Peril at the Top of the World
Page 6
“Or maybe,” said Beck, “Mom and Dad just don’t believe in any kind of summer vacation.”
“Right. There’s that.”
Once our furry shopping spree was finished, we booked a flight from Moscow to Helsinki, Finland, with the assistance of Minister Szymanowicz. Once in Helsinki, we flew to Murmansk, a seaport located in the extreme northwest corner of Russia. From there, we set sail for the North Pole via the Barents Sea.
Studying the map, I figured we were in for a very frigid summer. On the bright side, maybe we’d get to meet a few narwhals.
CHAPTER 29
We boarded the Fifty Years of Victory, the world’s largest icebreaker, in Murmansk.
It was nuclear-powered, so that meant it could churn through ice like a supersonic snow-cone machine.
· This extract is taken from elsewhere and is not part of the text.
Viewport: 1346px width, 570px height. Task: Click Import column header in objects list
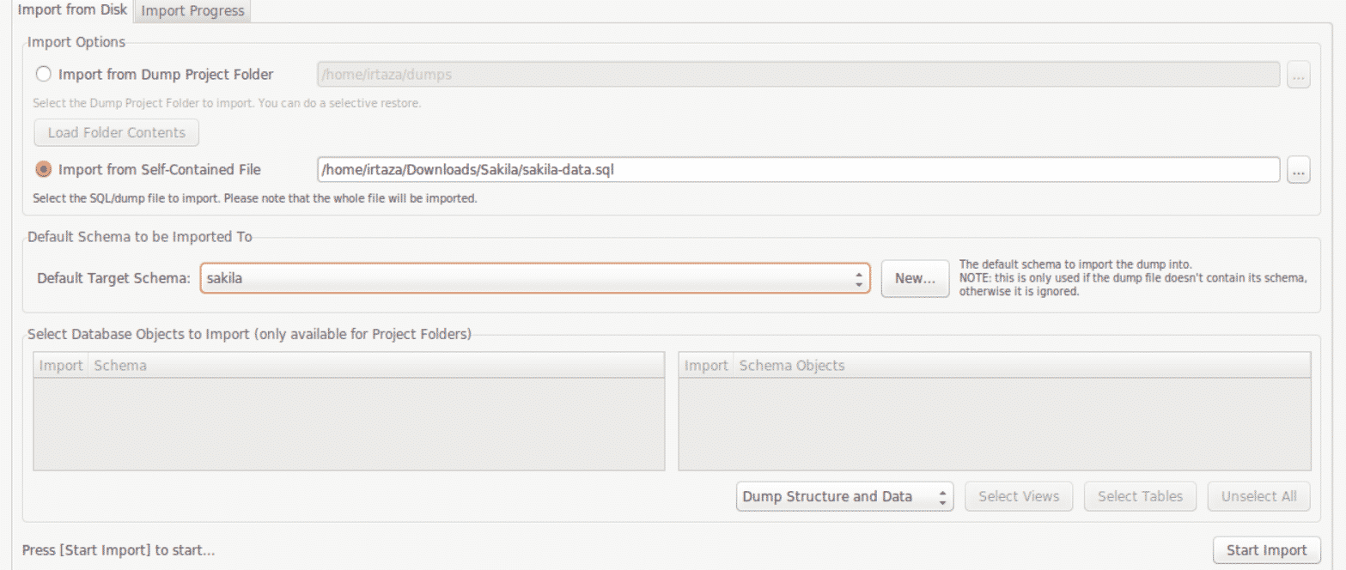[x=706, y=366]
The ginormous ice cruncher had a spoon-shaped bow that was capable of breaking through frozen stuff nine feet thick! It also had its own helipad and helicopter, which meant it was capable of being totally awesome.
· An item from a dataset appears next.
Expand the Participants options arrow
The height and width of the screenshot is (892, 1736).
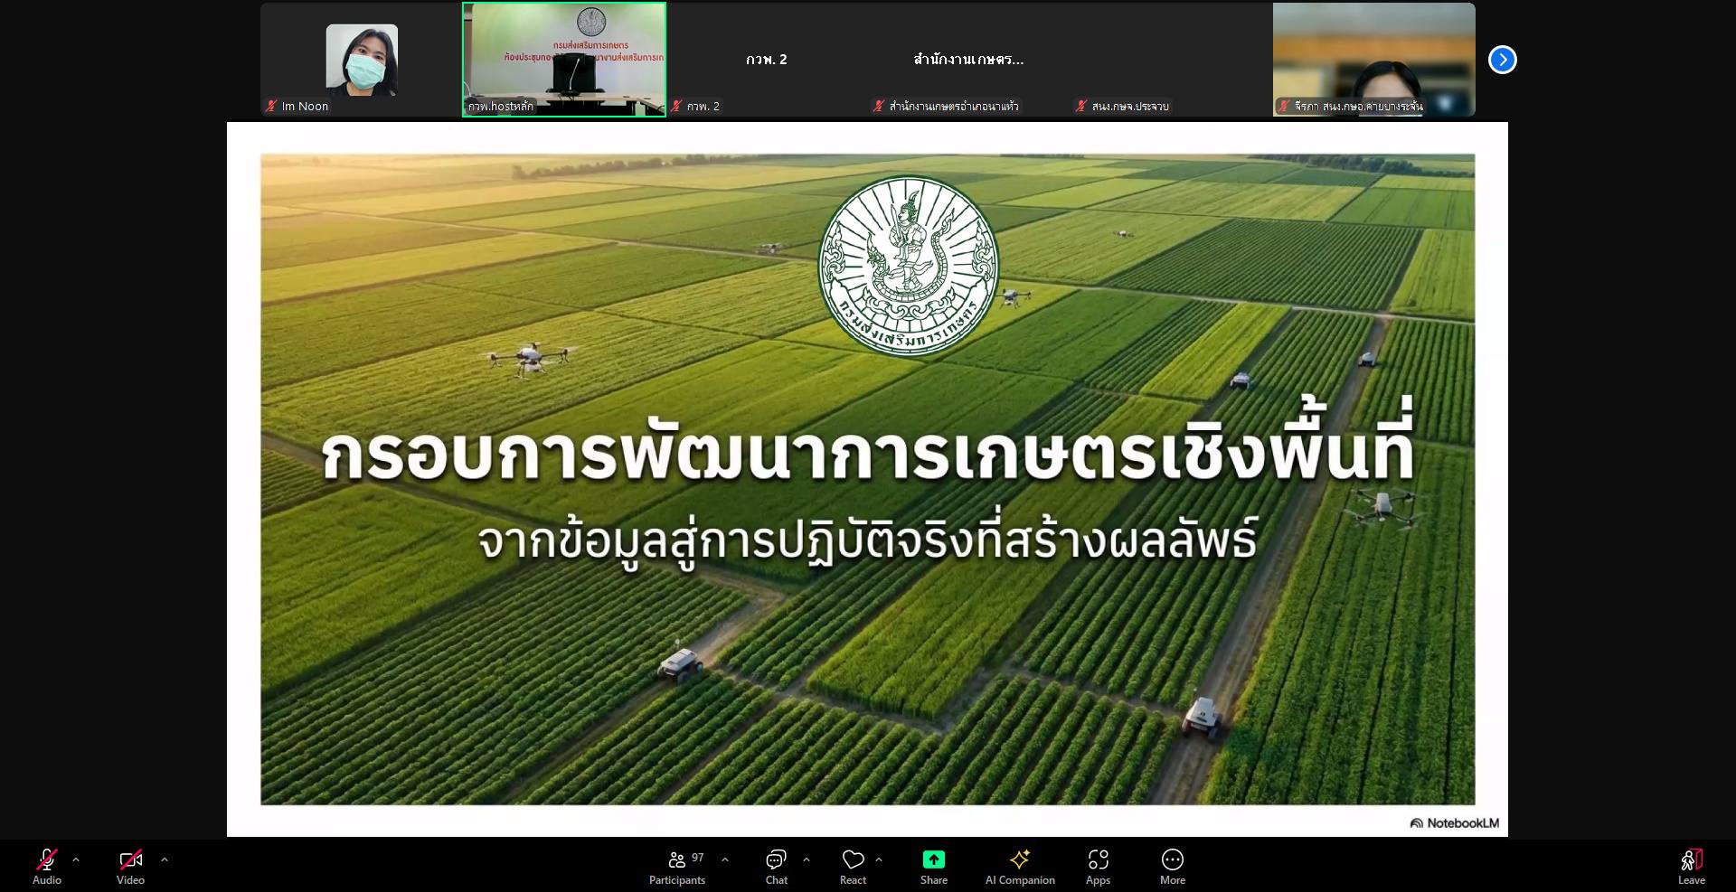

The captain informed us that it would take six days to reach what he called “ninety degrees north.” That’s nautical talk for the North Pole.
We all shot a ton of high-def of the journey. I knew the Arctic was going to be amazing, but seeing everything in person was mind-blowing. When we passed our first glaciers and the ship started cutting through the Arctic ice pack, it was really cool (pun courtesy of Storm).
During the voyage (think Moby-Dick with floating ice cubes), even though we felt as if we were in the middle of frozen nowhere, we weren’t alone. We passed a few Russian oil tankers heading south as we churned our way north.
“Is there really oil up this far?” I asked. “Wouldn’t it all be frozen?”
“Actually,” said Storm, “the Arctic is believed to hold one-third of the world’s remaining untapped oil and natural-gas resources. That’s why the Russians built the Prirazlomnoye offshore drilling platform above the Arctic Circle. It’s only six hundred and twenty miles from Murmansk.”
“The Russians are extremely proud of their Arctic oil exports,” said Mom. “And they will defend them at all costs. President Putin signed a law that allows oil and gas corporations to establish private armed security forces to defend their tankers and offshore oil rigs from any and all ‘terrorists’—including environmental protesters from Greenpeace.”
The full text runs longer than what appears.